I watched three episodes and gave up. It has the same bitchy tone as American Beauty and the same cardboard cutout characters, Desperate Housewives meets Brigham Young. The writers, despite their years of research (yeah, right), give us superficial details tacked onto a soap opera plot; the action arises not out of character but necessity.

The reason Barbara is a cipher is because her stereotype hasn't been revealed yet. Nikki the neurotic Daddy-loving shopaholic and Margene the nymphet. Feh.

Shows like this, movies like American Beauty, denigrate "the American family" as if it were a monolithic unithinking bloc like "gay people" or "black people." I guess their theme or agenda is that if they delegitimate the traditional family, that normalizes all families?

I recently rented The Best of Youth an Italian TV family saga and was struck by the respect the writers had for each character, no matter what his politics, so different from Big Love, which I was attempting to give a fair shot at the same time. The loathing and self-loathing of Big Love is just a Big Turnoff.

Eddie said...

A number of thoughts:

chuck b.: Thanks for the term "polyphobic." I don't know if you are making it up or not, but I'm glad to add it to my vocabulary!

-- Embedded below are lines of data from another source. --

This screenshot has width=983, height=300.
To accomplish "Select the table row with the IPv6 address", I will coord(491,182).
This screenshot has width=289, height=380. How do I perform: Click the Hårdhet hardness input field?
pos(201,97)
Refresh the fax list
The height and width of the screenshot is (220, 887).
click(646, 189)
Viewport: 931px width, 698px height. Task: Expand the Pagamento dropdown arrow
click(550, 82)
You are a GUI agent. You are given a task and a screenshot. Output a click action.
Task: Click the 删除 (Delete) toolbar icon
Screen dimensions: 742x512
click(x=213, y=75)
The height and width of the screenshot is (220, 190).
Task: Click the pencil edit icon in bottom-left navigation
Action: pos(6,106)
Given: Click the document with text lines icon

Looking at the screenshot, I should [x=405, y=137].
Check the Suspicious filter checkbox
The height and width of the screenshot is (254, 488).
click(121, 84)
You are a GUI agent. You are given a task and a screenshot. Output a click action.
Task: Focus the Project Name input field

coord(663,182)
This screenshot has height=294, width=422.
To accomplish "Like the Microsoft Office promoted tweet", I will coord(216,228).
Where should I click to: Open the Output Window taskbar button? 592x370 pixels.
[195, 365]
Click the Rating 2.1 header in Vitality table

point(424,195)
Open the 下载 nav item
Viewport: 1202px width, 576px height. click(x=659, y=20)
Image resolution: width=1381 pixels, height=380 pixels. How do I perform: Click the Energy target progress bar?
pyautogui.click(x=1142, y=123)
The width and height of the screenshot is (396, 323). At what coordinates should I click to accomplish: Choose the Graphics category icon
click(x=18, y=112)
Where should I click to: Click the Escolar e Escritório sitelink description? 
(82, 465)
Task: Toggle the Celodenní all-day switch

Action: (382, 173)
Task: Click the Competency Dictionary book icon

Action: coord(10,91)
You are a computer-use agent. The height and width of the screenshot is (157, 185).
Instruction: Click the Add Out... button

patca: I have a very different response. I find the drama compelling, which leads me to ask: why can't television or the movies examine family life without this twist?

Which leads me to the following -

paulfrommpls: I agree that the writers are making the family look normal, which does open them to the charge that they are trying to define deviancy downward. But I draw the further conclusion that the normal family is more interesting than screenwriters tend to depict. Again, why can't we see drama, made for adults, about normal families?

Unknown said...

"I find the drama compelling, which leads me to ask: why can't television or the movies examine family life without this twist?"

Because it isn't interesting to me any more, that's all, and it isn't organic--the twist is imposed by the writer; it doesn't arise out of an interesting compelling character. Again IMO it's a (shallow) trope and a genre that has been exhausted. There are many stories of normal and conflicted families to write, a wealth of stories about polygmay even, but they aren't being made because a good family drama requires the respect of the writer so, to me, Big Love seems more of a mockumentary than drama. I cite Best of YOuth again as an example of an organic family drama that works for me because the writers did not overly their distaste upon the characters.

Protagonists need foils, and the only wholly permissible foil in Hwood today is the fundamentalist, usually white, Christian. Even in Lost, which I love, the only devout characters are African or Af-Am which is interesting.

So I'm not saying Big Love will cause the world to spin off its axis, I just think it's boring. Just my opinion!

michael farris said...

I don't live in the states, is this show about a mormon family or is it a polygynous grouping for some other reason?

And the show is about a polygynous family, is it not?

For some reason I was expecting something about polyamory, maybe better defined as group relationships of undefined numbers and genders (you might get three women and two men in one group or four women in another). I don't know if those involved in long term polyamorous situations are petitioning for any kind of legal recognition.

Balfegor said...

Polyamory? When I heard the name, I actually thought it was going to be about fat people in love.